Loot of the Week 12 Jan 2016


The new year gift of first editions for myself arrived today. We have three prize winners, two inscribed or signed books and a cult title.

Alice Walker's The Color Purple is an epistolary novel, published by Harcourt Brace Jovanovich in 1982, that won both the Pulitzer and National Book Award. It was adapted into a movie in 1985 by Steven Spielberg, and an adapted musical is currently playing on Broadway. Gina Berriault's Women in Their Beds, a short story collection published by Counterpoint in 1996, won the National Book Critics' Circle Award. At the lower left corner is Stanley Elkin's Mrs Ted Bliss - this is the signed first edition limited to 1,500 copies issued without a dust jacket - that was published by Hyperion in 1995. It won the National Book Critics' Circle Award.

Then there is David Foster Wallace's magnum opus, Infinite Jest that is variously described as a profound masterpiece on one hand, and a bloated work written without talent on the other. Regardless, today, it is considered Wallace's most representative and influential work. I think it is sort of a cultish novel in similar vein to Ayn Rand's Atlas Shrugged.
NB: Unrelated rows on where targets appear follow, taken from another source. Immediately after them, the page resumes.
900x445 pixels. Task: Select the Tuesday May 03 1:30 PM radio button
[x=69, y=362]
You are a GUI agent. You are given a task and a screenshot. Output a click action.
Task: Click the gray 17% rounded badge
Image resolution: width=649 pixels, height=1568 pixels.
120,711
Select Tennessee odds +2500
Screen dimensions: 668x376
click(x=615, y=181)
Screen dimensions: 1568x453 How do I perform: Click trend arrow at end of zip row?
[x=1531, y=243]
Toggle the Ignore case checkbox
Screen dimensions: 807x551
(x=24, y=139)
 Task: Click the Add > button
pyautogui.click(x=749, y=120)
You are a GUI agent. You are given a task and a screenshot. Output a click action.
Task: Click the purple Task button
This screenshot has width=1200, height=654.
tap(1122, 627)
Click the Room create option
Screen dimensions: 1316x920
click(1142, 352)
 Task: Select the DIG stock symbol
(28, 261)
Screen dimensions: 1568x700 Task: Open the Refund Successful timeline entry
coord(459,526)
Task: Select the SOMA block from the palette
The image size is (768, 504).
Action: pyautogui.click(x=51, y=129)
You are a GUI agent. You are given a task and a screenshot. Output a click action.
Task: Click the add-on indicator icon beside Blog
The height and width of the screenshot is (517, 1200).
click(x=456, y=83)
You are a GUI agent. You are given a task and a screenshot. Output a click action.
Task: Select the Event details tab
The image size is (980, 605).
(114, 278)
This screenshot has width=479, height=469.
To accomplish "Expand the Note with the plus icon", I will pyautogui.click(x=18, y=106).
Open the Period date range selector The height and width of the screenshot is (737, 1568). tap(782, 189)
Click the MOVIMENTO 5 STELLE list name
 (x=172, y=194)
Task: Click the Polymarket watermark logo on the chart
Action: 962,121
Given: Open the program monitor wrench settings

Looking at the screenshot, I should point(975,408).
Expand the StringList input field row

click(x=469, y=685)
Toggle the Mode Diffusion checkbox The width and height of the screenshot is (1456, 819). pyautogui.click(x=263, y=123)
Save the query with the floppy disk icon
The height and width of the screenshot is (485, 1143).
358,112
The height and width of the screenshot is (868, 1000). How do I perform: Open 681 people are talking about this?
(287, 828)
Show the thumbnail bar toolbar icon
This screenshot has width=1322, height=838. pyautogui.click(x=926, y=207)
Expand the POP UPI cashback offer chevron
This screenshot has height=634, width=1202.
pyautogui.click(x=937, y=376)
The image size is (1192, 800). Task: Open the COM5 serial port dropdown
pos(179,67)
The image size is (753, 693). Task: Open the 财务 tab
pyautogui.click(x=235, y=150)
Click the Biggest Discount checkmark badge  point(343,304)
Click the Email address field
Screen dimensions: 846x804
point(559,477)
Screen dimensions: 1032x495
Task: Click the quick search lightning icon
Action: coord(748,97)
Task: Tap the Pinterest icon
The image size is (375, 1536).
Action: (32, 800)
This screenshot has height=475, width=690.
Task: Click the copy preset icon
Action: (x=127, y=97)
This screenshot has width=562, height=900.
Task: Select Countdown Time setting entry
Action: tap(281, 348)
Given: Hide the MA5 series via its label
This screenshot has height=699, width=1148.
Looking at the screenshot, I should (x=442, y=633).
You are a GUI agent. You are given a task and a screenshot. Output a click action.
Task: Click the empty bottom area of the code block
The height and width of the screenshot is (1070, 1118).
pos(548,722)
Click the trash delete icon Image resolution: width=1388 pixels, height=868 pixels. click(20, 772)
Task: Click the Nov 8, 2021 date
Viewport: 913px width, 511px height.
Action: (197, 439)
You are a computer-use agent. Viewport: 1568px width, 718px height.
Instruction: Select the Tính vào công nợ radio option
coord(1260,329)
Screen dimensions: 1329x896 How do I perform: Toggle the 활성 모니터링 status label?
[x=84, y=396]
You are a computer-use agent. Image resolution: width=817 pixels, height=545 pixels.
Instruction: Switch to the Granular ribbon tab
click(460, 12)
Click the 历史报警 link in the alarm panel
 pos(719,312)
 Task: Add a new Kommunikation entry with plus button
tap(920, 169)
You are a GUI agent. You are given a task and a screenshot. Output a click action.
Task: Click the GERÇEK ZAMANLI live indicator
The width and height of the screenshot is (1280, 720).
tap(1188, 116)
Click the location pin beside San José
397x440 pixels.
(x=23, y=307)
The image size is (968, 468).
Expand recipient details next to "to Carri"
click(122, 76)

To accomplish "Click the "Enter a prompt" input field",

Some day in the future, people will ask where is infinite jest the way we are still asking who is John Galt today. The book was published by Little, Brown in 1996.

We also have a copy of Cormac McCarthy's No Country for Old Men. I already have a first edition copy of this book; this one contains an additional tipped-in page, just after the flyleaf, with McCarthy's signature. It is the official publisher issued signed first edition of unknown copies and should be distinguished from the limited signed edition published by BE Trice.

Finally, we have Jennifer Egan's The Keep, published by Alfred Knopf in 2006. This is a presentation copy from Egan to another great female writer, Jane Smiley. I normally wouldn't buy unverified signed first edition, but in this case, I simply couldn't resist the allure of a beautiful inscription from one great female writer to another.